**所给摘录**.

图3 Cat D和Cat E的热稳定性Fig.3 Thermal stabilities of Cat D and Cat E

2.4 金属离子对Cat D和Cat E的影响

图4 金属离子对Cat D和Cat E活力的影响Fig.4 Effects of metal ions on activities of Cat D and Cat E

金属离子对Cat D和Cat E酶活力的影响如图4所示，Ca2+、Mg2+对Cat D、Cat E活性的影响不大。Zn2+对Cat D的抑制作用较强，但不会抑制Cat E的活性。Fe2+能够抑制Cat D和Cat E的活性，抑制率分别为29.2%和82.2%；Fe3+对Cat D和Cat E的抑制作用更强，抑制率分别为56.5%和99.1%，能够完全抑制Cat E的活性。Cu2+、Mn2+均对Cat D有较强的抑制作用，对Cat E的抑制作用相对较弱。

金属离子是影响蛋白酶活性的一个重要因素。一方面，金属离子可能抑制蛋白酶的活力，其机制可能是：1）与蛋白酶活中心氨基酸上的基团（例如半胱氨酸的巯基）结合，从而抑制酶的活性；2）与蛋白酶非活性中心的氨基酸结合，影响蛋白酶空间构象，从而降低酶活力。相反，金属离子还可能作为激活剂提高蛋白酶的活力，尤其是活性中心依赖金属离子的金属蛋白酶，金属离子作为金属蛋白酶的辅基，与氨基酸结合形成稳定常数较高的配合物，从而提高蛋白酶的活力。

已存条目:
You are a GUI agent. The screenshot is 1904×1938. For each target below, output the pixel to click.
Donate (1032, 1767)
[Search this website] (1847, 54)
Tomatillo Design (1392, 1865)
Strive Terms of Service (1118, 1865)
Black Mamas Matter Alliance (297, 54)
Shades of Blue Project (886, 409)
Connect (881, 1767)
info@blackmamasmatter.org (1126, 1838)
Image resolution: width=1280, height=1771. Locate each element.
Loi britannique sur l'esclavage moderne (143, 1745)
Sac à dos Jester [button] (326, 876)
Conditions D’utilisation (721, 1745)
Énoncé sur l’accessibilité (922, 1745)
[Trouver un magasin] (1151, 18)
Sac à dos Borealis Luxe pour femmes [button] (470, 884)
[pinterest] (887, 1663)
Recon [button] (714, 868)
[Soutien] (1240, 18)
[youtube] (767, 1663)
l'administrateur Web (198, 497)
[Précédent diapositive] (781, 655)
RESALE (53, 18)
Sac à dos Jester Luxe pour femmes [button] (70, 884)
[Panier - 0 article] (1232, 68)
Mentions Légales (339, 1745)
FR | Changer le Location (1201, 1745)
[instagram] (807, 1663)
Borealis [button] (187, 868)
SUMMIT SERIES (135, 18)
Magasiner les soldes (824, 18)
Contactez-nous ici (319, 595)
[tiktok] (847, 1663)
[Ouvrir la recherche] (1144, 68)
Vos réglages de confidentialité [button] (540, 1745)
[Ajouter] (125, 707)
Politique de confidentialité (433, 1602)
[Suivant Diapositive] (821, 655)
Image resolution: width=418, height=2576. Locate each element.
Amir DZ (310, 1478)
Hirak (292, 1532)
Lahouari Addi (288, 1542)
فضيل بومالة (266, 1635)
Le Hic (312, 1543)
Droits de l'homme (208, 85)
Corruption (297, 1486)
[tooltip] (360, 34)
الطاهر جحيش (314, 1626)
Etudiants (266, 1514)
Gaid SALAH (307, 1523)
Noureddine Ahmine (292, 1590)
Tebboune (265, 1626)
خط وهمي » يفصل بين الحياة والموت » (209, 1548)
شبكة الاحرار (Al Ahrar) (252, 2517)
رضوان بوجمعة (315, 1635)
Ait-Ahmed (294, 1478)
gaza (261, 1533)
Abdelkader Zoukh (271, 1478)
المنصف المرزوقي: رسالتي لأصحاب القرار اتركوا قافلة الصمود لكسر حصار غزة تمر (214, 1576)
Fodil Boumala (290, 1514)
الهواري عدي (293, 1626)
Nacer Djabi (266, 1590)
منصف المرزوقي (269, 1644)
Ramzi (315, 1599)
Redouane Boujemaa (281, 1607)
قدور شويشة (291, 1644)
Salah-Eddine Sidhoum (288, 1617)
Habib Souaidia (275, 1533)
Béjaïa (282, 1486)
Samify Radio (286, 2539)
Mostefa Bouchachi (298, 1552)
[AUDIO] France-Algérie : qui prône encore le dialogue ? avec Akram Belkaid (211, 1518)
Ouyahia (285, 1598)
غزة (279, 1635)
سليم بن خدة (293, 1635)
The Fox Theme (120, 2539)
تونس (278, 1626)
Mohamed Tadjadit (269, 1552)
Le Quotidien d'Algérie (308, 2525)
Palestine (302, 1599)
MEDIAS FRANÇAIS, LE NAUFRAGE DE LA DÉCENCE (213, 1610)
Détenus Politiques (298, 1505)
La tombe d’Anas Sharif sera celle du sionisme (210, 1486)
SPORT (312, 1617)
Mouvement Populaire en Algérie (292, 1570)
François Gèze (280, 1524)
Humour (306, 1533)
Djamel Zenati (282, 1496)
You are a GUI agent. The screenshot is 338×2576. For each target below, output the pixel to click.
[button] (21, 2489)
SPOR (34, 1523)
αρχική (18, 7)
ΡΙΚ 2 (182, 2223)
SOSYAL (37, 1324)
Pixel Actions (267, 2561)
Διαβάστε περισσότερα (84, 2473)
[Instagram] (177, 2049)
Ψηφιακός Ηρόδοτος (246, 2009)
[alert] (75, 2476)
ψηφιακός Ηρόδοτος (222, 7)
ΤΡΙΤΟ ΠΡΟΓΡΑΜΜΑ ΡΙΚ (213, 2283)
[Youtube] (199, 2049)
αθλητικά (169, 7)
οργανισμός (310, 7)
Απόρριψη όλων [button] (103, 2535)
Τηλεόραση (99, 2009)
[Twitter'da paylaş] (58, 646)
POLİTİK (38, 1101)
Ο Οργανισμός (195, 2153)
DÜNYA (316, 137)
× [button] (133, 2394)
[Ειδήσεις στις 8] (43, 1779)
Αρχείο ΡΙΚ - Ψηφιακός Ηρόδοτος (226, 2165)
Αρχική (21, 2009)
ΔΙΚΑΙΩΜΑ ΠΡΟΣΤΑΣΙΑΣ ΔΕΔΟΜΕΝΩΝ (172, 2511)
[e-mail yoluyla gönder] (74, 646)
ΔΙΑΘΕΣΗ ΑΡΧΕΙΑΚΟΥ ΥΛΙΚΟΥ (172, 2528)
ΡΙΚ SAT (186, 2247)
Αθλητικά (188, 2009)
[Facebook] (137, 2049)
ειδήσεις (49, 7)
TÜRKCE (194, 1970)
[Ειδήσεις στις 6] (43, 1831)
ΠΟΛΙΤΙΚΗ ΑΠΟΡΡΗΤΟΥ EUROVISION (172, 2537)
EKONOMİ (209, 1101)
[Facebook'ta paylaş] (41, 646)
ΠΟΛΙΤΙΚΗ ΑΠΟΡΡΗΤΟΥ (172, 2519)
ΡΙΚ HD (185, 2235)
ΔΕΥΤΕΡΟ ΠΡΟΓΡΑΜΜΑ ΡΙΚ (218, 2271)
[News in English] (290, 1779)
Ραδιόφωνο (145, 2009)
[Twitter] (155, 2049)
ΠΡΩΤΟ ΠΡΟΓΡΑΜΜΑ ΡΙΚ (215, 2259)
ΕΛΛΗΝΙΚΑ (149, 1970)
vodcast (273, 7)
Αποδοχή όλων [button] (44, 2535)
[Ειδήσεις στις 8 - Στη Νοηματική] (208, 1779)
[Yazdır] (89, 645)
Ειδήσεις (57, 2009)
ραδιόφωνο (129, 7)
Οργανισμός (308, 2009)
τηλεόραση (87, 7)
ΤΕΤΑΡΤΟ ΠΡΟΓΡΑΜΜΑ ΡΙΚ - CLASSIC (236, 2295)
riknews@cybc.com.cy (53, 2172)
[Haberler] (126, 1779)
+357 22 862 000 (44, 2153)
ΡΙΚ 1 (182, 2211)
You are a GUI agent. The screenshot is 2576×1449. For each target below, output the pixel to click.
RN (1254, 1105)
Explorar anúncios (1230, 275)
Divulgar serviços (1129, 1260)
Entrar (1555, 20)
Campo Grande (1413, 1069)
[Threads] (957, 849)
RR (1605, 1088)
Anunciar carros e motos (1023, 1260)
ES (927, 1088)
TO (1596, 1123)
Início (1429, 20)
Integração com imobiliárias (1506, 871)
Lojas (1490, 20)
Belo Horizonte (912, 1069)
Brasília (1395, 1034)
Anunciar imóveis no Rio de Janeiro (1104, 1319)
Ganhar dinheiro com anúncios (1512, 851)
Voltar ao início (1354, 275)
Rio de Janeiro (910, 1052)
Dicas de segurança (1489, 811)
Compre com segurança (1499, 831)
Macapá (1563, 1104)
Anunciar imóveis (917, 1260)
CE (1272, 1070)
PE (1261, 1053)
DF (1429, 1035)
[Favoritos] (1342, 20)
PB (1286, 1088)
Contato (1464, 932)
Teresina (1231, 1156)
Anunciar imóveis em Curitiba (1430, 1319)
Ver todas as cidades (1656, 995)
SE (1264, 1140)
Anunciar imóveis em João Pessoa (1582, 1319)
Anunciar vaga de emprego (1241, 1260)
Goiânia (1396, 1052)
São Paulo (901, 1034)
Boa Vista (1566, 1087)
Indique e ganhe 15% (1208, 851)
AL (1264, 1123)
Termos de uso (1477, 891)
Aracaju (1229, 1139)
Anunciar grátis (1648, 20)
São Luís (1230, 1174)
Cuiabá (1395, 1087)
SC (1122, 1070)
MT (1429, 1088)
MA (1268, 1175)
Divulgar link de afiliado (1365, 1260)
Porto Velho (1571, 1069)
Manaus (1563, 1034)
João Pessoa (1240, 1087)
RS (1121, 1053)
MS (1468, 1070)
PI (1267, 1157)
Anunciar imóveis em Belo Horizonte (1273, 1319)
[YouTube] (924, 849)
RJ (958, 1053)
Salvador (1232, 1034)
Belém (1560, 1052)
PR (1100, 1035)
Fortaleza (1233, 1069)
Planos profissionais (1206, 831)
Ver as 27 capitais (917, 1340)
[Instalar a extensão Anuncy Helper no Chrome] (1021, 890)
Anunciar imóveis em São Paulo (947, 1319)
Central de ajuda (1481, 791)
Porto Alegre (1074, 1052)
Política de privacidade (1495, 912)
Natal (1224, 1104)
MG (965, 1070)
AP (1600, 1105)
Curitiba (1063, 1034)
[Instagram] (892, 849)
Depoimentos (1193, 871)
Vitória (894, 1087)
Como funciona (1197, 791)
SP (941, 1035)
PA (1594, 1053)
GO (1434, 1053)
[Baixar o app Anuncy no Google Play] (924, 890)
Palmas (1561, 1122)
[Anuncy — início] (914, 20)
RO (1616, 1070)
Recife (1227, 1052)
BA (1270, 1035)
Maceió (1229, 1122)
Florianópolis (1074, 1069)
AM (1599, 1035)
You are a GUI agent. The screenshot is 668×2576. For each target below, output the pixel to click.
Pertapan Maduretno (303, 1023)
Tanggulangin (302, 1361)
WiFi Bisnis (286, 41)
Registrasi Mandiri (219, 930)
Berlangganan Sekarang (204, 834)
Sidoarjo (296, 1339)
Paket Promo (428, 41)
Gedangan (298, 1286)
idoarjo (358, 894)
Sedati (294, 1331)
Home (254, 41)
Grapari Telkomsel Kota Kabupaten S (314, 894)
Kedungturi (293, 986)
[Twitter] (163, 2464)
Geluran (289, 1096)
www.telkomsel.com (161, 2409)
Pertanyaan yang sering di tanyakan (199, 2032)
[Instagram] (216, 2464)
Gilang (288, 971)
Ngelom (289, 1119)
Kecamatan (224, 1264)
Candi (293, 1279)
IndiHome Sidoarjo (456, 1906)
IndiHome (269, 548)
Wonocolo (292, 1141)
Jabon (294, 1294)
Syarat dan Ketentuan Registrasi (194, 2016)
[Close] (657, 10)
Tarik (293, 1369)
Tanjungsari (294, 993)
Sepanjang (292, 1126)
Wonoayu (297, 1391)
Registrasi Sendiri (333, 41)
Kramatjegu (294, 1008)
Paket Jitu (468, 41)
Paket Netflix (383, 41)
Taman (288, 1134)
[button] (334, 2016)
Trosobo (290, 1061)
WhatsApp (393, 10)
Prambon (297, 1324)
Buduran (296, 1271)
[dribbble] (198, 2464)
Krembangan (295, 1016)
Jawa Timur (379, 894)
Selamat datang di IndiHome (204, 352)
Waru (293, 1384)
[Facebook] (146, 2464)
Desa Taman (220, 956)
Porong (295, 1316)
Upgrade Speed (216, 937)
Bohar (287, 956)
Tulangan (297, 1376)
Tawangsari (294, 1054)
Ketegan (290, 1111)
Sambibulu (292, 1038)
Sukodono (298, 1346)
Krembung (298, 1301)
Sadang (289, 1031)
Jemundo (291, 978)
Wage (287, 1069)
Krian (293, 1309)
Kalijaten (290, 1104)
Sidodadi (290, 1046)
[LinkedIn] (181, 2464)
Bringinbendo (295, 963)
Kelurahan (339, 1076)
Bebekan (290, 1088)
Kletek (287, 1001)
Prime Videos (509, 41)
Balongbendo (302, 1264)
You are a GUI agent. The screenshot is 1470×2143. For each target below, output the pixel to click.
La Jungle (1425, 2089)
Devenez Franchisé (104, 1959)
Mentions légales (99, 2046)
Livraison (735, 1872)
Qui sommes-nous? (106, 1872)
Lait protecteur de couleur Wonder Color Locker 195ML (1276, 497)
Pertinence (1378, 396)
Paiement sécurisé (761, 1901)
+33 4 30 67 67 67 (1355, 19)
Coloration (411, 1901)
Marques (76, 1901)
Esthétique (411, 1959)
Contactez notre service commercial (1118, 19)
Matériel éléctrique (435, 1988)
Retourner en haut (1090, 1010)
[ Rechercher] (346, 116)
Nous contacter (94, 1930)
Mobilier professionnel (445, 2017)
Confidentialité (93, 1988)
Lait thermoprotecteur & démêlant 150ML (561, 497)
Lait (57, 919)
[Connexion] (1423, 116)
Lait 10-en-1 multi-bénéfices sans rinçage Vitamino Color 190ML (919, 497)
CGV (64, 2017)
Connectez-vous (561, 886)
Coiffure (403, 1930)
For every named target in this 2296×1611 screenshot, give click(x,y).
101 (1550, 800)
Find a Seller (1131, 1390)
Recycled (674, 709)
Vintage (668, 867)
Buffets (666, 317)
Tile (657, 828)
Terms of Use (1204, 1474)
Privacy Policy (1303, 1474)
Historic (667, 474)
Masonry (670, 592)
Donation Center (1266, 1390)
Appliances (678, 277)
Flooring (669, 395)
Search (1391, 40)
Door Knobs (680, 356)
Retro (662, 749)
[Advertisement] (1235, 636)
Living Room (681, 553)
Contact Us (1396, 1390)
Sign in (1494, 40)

**任务要求**.
判断下列陈述是否与摘录相符：(a) Zn2+会抑制Cat E的活性；(b) Fe3+对Cat E的抑制率为99.1%；(c) Cu2+对Cat E的抑制作用比对Cat D更强。每项回答“是”或“否”，并原文引用摘录中起决定作用的语句。

**你的解答**.
(a) 否：“Zn2+对Cat D的抑制作用较强，但不会抑制Cat E的活性。”
(b) 是：“Fe3+对Cat D和Cat E的抑制作用更强，抑制率分别为56.5%和99.1%”
(c) 否：“Cu2+、Mn2+均对Cat D有较强的抑制作用，对Cat E的抑制作用相对较弱。”